Wenn Worte fliegen können

Nora Iuga erhält Deutsches Bundesverdienstkreuz

Botschafter Werner Hans Lauk überreicht Nora Iuga das Bundesverdienstkreuz.

Wenn Worte fliegen können, dann die von Nora Iuga. Auf sanften Schwingen lösen sie sich aus der irdischen Schwere, steigen in den Wolkenschlosshimmel ihrer Fantasie auf. Kommt Nora nicht etwa von „nor“ (rumänisch: Wolke)? Wie eine solche schwebt die Grande Dame der deutsch-rumänischen Übersetzerkunst lächelnd in den Saal. Hinter kinnlangem silbernem Engelshaar verbirgt sie gekonnt ein kokettes, manchmal auch verschämt schüchternes Mädchen ohne Alter. Sie ist eines in allem, alles in einem: Dichterin, Schriftstellerin und Übersetzerin von über 35 deutschsprachigen Büchern, darunter Schwergewichte wie E.T.A. Hoffmann, Oskar Pastior oder die drei Nobelpreisträger Günter Grass, Elfriede Jelinek und Herta Müller. Aber auch langjährige Botschafterin der deutschen Literatur in Rumänien, Diplomatin zwischen zwei Kulturen. Vor allem aber Liebende und Geliebte: in Worte, Gedanken und Fantasiereisen, auf die sie ihre Leser und Fans stets virtuos entführt. „Auch mit 100 werde ich noch verliebt sein...“, flüstert sie kichernd, nach ihrem Geheimnis befragt – offenbar ihr Erfolgsgeheimnis.

+ + + + +

**Gestellte Aufgabe**.
Führen Sie den Bericht über die Auszeichnung Nora Iugas mit dem Bundesverdienstkreuz im Anschluss an seinen letzten Satz fort.

**Bereitgestelltes Material**.
+ + + + +

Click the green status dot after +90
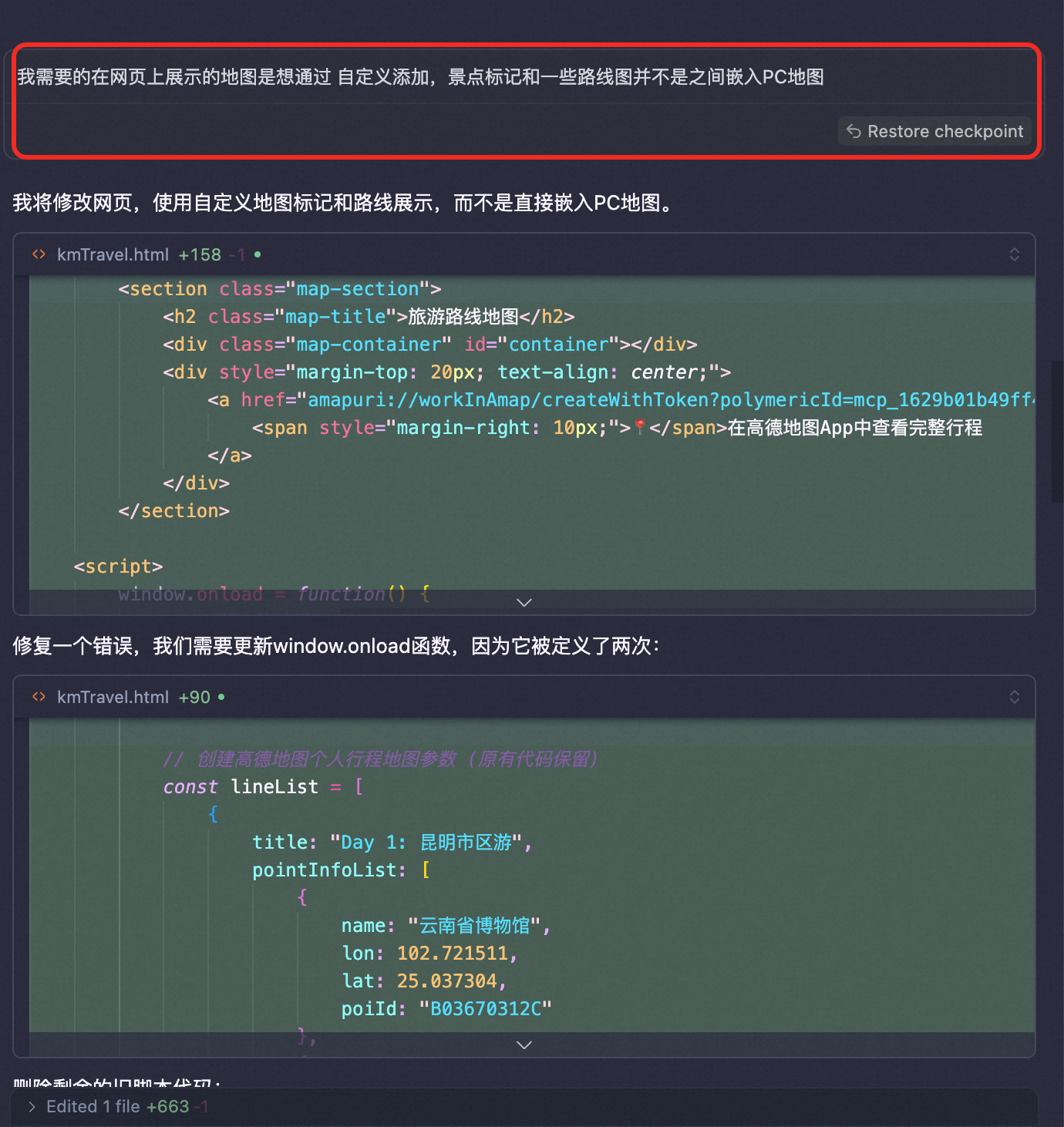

+ + + + +

**Lösung zur Aufgabe**.
So war es nur eine Frage der Zeit, dass diese Liebe erwidert – und auch offiziell beurkundet wurde: Am 30. September überreichte der deutsche Botschafter Werner Hans Lauk stellvertretend für Bundespräsident Joachim Gauck der rumänischen Literatin das Verdienstkreuz am Bande des Verdienstordens der Bundesrepublik Deutschland. Begründet wird die Ehrung durch ihre Rolle als linguistische, kulturelle und literarische Vermittlerin und ihr unermüdliches Engagement zur Verbreitung der deutschen Literatur in Rumänien. Ein nachhaltiger Beitrag zur Förderung der Beziehung zwischen den beiden Ländern, wie der Botschafter in seiner Laudatio betont.  Mit vier Jahren begann Nora Iugas Beziehung zur deutschen Sprache und Kultur, erinnert er an die Stationen ihres Lebens: Kindergarten in Deutschland, dank des Künstlerberufs der Eltern, deutsche Schule in Hermannstadt/Sibiu, dann ein Studium der Germanistik. Nach einem Jahr als Lehrerin wurde sie aus politischen Gründen entlassen, es folgte eine Tätigkeit als Bibliografin in der staatlichen Zentralbibliothek, als Redakteurin im „Neuen Weg“ (heute ADZ) und als Übersetzerin, nachdem sie 1977 für acht Jahre Veröffentlichungsverbot erhielt. Für ihre „interkulturellen Transpositionen“ – Übersetzungen, die vor allem den Sinn originalgetreu wiedergeben – erhielt Nora Iuga 2007 den Friedrich Gundolf-Preis der Deutschen Akademie für Sprache und Dichtung.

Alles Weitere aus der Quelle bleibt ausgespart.